Stop trying hard, just make it simple and easy I remind myself over and over. There’s no point to be creative when they are much happier with the simple dishes. So what if I made it gazillion times. Do I want them to eat or do I want to satisfy my needs to be creative?
I always try to come up with a new good cauliflower and I always end up making this unbeatable cauliflower recipe.
It’s a side dish that never makes it to the dining table – I try to block small and big hands off the tray but it’s impossible. I can’t blame them, it’s crunchy, slightly sweet and very smoky. I can’t even stop myself. What the heck, lets eat it now.
- 1 large cauliflower
- ¼ cup canola oil mixed with 1 tablespoon smoked (or sweet) paprika
- Sea salt
- Preheat the oven to 425°F (200°C). Line a roasting or baking pan with baking paper.

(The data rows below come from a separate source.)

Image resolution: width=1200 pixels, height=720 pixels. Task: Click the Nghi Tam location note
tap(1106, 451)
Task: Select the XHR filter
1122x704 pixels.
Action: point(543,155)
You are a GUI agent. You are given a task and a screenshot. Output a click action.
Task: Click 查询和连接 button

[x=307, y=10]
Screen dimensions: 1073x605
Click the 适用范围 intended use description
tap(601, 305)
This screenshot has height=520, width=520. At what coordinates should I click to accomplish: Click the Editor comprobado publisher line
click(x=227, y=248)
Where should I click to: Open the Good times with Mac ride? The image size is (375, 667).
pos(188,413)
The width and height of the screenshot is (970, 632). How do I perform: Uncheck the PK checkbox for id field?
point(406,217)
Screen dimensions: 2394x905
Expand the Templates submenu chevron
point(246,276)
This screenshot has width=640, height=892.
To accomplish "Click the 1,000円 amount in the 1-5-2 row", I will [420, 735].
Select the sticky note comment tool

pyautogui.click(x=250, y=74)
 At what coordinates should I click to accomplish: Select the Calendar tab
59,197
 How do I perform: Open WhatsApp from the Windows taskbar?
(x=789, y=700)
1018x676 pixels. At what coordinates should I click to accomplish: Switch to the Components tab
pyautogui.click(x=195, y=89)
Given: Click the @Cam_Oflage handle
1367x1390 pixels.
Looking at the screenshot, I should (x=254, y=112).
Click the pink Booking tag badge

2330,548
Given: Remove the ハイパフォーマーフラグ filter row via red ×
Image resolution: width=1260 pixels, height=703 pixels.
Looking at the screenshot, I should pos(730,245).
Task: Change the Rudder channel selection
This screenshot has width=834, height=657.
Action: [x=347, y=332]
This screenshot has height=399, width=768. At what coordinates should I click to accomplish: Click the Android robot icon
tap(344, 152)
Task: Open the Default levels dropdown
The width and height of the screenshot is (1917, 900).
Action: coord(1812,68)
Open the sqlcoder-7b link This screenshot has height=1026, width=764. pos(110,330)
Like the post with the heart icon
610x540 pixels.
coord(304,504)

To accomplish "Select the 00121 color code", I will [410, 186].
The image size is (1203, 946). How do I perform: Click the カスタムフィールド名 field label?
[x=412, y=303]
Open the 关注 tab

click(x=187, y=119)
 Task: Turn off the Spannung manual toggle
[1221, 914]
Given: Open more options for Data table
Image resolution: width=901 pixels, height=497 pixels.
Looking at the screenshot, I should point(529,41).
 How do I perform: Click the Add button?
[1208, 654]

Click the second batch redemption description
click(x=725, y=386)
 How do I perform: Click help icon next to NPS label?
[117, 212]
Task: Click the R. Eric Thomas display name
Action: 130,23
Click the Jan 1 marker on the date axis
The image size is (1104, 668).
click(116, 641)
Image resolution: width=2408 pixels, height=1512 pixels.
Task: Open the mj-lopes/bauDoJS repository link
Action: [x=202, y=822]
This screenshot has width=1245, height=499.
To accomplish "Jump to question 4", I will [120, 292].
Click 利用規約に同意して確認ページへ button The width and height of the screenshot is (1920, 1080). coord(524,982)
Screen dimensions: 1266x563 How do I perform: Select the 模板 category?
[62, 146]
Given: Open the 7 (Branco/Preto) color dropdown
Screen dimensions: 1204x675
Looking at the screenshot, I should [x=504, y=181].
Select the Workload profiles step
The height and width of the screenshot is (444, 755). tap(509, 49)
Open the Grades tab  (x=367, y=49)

- Cut the cauliflower into small florets – You can either separate the florets with your hands or slice the cauliflower widthwise with a knife.
- Put the cauliflower in an oven tray and pour over the oil-paprika mixture. Sprinkle salt and toss it with your hands. The florets should be coated in oil.
- Put the tray in the oven. Roast for 10 minutes then flip the cauliflower with a spatula and continue to roast for 5 minutes until the cauliflower is golden-reddish and tender. Serve immediately.